## What you should do
Please recast all of the records below as a numbered list, leaving out any blank lines.

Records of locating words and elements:
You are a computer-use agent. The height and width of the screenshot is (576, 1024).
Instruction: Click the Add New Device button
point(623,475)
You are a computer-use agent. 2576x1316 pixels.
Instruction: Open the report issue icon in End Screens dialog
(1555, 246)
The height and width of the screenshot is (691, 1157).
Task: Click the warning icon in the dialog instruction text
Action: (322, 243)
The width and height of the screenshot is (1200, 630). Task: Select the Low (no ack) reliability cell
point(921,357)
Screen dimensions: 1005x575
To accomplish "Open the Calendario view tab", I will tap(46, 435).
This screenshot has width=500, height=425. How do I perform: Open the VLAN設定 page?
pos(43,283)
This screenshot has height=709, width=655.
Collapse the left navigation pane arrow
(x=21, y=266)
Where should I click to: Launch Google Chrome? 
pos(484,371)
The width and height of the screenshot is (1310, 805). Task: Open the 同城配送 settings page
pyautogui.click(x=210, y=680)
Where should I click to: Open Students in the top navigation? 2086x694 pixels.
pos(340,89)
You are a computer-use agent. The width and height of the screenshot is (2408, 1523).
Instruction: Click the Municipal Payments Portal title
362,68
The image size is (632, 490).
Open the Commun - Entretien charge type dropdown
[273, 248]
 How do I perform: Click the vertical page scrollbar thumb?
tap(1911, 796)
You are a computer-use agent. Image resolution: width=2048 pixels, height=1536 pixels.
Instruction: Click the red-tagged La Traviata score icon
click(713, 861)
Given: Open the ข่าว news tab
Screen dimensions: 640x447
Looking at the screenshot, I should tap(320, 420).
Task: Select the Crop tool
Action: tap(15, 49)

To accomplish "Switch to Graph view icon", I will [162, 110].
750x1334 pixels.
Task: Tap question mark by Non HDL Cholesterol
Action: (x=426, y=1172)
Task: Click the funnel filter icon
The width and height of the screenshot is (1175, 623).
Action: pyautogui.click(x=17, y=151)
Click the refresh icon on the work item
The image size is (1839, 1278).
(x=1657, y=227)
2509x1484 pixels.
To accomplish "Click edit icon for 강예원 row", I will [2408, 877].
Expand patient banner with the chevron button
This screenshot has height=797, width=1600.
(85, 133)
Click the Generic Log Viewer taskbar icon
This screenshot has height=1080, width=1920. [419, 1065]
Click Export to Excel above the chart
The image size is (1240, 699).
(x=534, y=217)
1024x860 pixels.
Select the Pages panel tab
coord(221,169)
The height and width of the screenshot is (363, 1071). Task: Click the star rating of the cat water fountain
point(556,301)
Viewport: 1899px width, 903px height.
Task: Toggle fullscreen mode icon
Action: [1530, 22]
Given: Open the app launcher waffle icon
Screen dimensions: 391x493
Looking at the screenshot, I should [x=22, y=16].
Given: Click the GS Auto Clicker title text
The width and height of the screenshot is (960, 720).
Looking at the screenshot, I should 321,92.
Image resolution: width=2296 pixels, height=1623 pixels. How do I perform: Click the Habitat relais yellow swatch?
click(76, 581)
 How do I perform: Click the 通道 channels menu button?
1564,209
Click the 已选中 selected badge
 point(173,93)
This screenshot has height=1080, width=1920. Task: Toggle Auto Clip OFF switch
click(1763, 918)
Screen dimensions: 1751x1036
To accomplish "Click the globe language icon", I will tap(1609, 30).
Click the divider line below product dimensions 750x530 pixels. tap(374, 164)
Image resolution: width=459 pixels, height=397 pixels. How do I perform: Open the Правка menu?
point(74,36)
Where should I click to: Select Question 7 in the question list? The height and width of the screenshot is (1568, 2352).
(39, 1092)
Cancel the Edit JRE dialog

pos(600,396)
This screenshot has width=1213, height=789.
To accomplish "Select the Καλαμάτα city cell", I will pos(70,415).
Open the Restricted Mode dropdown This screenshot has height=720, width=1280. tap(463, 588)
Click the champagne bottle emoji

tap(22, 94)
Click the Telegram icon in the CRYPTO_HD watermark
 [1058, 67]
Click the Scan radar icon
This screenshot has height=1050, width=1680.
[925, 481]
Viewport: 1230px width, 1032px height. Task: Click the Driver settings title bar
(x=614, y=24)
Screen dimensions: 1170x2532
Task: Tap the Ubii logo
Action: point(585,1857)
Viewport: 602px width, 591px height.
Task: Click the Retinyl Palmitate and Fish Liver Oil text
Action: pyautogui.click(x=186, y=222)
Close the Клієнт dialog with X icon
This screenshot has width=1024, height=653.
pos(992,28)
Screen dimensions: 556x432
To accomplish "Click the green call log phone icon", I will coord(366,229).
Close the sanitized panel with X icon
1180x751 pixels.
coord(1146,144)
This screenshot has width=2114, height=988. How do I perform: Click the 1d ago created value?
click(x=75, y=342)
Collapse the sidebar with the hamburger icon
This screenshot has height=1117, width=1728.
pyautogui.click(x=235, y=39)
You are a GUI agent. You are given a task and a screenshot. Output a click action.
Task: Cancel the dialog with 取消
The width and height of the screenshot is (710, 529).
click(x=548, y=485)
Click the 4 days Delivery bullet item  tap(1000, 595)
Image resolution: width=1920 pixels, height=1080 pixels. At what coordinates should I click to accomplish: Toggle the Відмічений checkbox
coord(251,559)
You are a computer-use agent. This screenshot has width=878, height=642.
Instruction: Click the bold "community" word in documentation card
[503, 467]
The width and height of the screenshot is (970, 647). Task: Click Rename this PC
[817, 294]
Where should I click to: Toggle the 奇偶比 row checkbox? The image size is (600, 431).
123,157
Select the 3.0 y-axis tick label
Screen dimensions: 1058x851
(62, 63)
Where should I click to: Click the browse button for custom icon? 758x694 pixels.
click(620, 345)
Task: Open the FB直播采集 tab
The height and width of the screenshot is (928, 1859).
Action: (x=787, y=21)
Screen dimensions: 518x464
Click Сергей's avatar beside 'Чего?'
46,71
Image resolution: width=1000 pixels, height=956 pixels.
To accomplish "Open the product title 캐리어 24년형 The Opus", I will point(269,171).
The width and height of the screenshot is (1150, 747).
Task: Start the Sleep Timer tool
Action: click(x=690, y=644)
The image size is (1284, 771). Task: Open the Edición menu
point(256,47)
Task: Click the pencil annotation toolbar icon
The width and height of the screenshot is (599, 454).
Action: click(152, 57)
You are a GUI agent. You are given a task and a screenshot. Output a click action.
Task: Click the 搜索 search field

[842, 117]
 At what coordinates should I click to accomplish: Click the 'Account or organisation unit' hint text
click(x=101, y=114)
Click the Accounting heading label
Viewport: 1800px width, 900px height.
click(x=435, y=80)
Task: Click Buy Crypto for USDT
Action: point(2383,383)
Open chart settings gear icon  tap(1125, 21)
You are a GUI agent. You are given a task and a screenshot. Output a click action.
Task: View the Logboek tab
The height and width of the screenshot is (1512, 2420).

## Answer to the problem
1. You are a computer-use agent. The height and width of the screenshot is (576, 1024).
2. Instruction: Click the Add New Device button
3. point(623,475)
4. You are a computer-use agent. 2576x1316 pixels.
5. Instruction: Open the report issue icon in End Screens dialog
6. (1555, 246)
7. The height and width of the screenshot is (691, 1157).
8. Task: Click the warning icon in the dialog instruction text
9. Action: (322, 243)
10. The width and height of the screenshot is (1200, 630). Task: Select the Low (no ack) reliability cell
11. point(921,357)
12. Screen dimensions: 1005x575
13. To accomplish "Open the Calendario view tab", I will tap(46, 435).
14. This screenshot has width=500, height=425. How do I perform: Open the VLAN設定 page?
15. pos(43,283)
16. This screenshot has height=709, width=655.
17. Collapse the left navigation pane arrow
18. (x=21, y=266)
19. Where should I click to: Launch Google Chrome? 
20. pos(484,371)
21. The width and height of the screenshot is (1310, 805). Task: Open the 同城配送 settings page
22. pyautogui.click(x=210, y=680)
23. Where should I click to: Open Students in the top navigation? 2086x694 pixels.
24. pos(340,89)
25. You are a computer-use agent. The width and height of the screenshot is (2408, 1523).
26. Instruction: Click the Municipal Payments Portal title
27. 362,68
28. The image size is (632, 490).
29. Open the Commun - Entretien charge type dropdown
30. [273, 248]
31.  How do I perform: Click the vertical page scrollbar thumb?
32. tap(1911, 796)
33. You are a computer-use agent. Image resolution: width=2048 pixels, height=1536 pixels.
34. Instruction: Click the red-tagged La Traviata score icon
35. click(713, 861)
36. Given: Open the ข่าว news tab
37. Screen dimensions: 640x447
38. Looking at the screenshot, I should tap(320, 420).
39. Task: Select the Crop tool
40. Action: tap(15, 49)
41. To accomplish "Switch to Graph view icon", I will [162, 110].
42. 750x1334 pixels.
43. Task: Tap question mark by Non HDL Cholesterol
44. Action: (x=426, y=1172)
45. Task: Click the funnel filter icon
46. The width and height of the screenshot is (1175, 623).
47. Action: pyautogui.click(x=17, y=151)
48. Click the refresh icon on the work item
49. The image size is (1839, 1278).
50. (x=1657, y=227)
51. 2509x1484 pixels.
52. To accomplish "Click edit icon for 강예원 row", I will [2408, 877].
53. Expand patient banner with the chevron button
54. This screenshot has height=797, width=1600.
55. (85, 133)
56. Click the Generic Log Viewer taskbar icon
57. This screenshot has height=1080, width=1920. [419, 1065]
58. Click Export to Excel above the chart
59. The image size is (1240, 699).
60. (x=534, y=217)
61. 1024x860 pixels.
62. Select the Pages panel tab
63. coord(221,169)
64. The height and width of the screenshot is (363, 1071). Task: Click the star rating of the cat water fountain
65. point(556,301)
66. Viewport: 1899px width, 903px height.
67. Task: Toggle fullscreen mode icon
68. Action: [1530, 22]
69. Given: Open the app launcher waffle icon
70. Screen dimensions: 391x493
71. Looking at the screenshot, I should [x=22, y=16].
72. Given: Click the GS Auto Clicker title text
73. The width and height of the screenshot is (960, 720).
74. Looking at the screenshot, I should 321,92.
75. Image resolution: width=2296 pixels, height=1623 pixels. How do I perform: Click the Habitat relais yellow swatch?
76. click(76, 581)
77.  How do I perform: Click the 通道 channels menu button?
78. 1564,209
79. Click the 已选中 selected badge
80.  point(173,93)
81. This screenshot has height=1080, width=1920. Task: Toggle Auto Clip OFF switch
82. click(1763, 918)
83. Screen dimensions: 1751x1036
84. To accomplish "Click the globe language icon", I will tap(1609, 30).
85. Click the divider line below product dimensions 750x530 pixels. tap(374, 164)
86. Image resolution: width=459 pixels, height=397 pixels. How do I perform: Open the Правка menu?
87. point(74,36)
88. Where should I click to: Select Question 7 in the question list? The height and width of the screenshot is (1568, 2352).
89. (39, 1092)
90. Cancel the Edit JRE dialog
91. pos(600,396)
92. This screenshot has width=1213, height=789.
93. To accomplish "Select the Καλαμάτα city cell", I will pos(70,415).
94. Open the Restricted Mode dropdown This screenshot has height=720, width=1280. tap(463, 588)
95. Click the champagne bottle emoji
96. tap(22, 94)
97. Click the Telegram icon in the CRYPTO_HD watermark
98.  [1058, 67]
99. Click the Scan radar icon
100. This screenshot has height=1050, width=1680.
101. [925, 481]
102. Viewport: 1230px width, 1032px height. Task: Click the Driver settings title bar
103. (x=614, y=24)
104. Screen dimensions: 1170x2532
105. Task: Tap the Ubii logo
106. Action: point(585,1857)
107. Viewport: 602px width, 591px height.
108. Task: Click the Retinyl Palmitate and Fish Liver Oil text
109. Action: pyautogui.click(x=186, y=222)
110. Close the Клієнт dialog with X icon
111. This screenshot has width=1024, height=653.
112. pos(992,28)
113. Screen dimensions: 556x432
114. To accomplish "Click the green call log phone icon", I will coord(366,229).
115. Close the sanitized panel with X icon
116. 1180x751 pixels.
117. coord(1146,144)
118. This screenshot has width=2114, height=988. How do I perform: Click the 1d ago created value?
119. click(x=75, y=342)
120. Collapse the sidebar with the hamburger icon
121. This screenshot has height=1117, width=1728.
122. pyautogui.click(x=235, y=39)
123. You are a GUI agent. You are given a task and a screenshot. Output a click action.
124. Task: Cancel the dialog with 取消
125. The width and height of the screenshot is (710, 529).
126. click(x=548, y=485)
127. Click the 4 days Delivery bullet item  tap(1000, 595)
128. Image resolution: width=1920 pixels, height=1080 pixels. At what coordinates should I click to accomplish: Toggle the Відмічений checkbox
129. coord(251,559)
130. You are a computer-use agent. This screenshot has width=878, height=642.
131. Instruction: Click the bold "community" word in documentation card
132. [503, 467]
133. The width and height of the screenshot is (970, 647). Task: Click Rename this PC
134. [817, 294]
135. Where should I click to: Toggle the 奇偶比 row checkbox? The image size is (600, 431).
136. 123,157
137. Select the 3.0 y-axis tick label
138. Screen dimensions: 1058x851
139. (62, 63)
140. Where should I click to: Click the browse button for custom icon? 758x694 pixels.
141. click(620, 345)
142. Task: Open the FB直播采集 tab
143. The height and width of the screenshot is (928, 1859).
144. Action: (x=787, y=21)
145. Screen dimensions: 518x464
146. Click Сергей's avatar beside 'Чего?'
147. 46,71
148. Image resolution: width=1000 pixels, height=956 pixels.
149. To accomplish "Open the product title 캐리어 24년형 The Opus", I will point(269,171).
150. The width and height of the screenshot is (1150, 747).
151. Task: Start the Sleep Timer tool
152. Action: click(x=690, y=644)
153. The image size is (1284, 771). Task: Open the Edición menu
154. point(256,47)
155. Task: Click the pencil annotation toolbar icon
156. The width and height of the screenshot is (599, 454).
157. Action: click(152, 57)
158. You are a GUI agent. You are given a task and a screenshot. Output a click action.
159. Task: Click the 搜索 search field
160. [842, 117]
161.  At what coordinates should I click to accomplish: Click the 'Account or organisation unit' hint text
162. click(x=101, y=114)
163. Click the Accounting heading label
164. Viewport: 1800px width, 900px height.
165. click(x=435, y=80)
166. Task: Click Buy Crypto for USDT
167. Action: point(2383,383)
168. Open chart settings gear icon  tap(1125, 21)
169. You are a GUI agent. You are given a task and a screenshot. Output a click action.
170. Task: View the Logboek tab
171. The height and width of the screenshot is (1512, 2420).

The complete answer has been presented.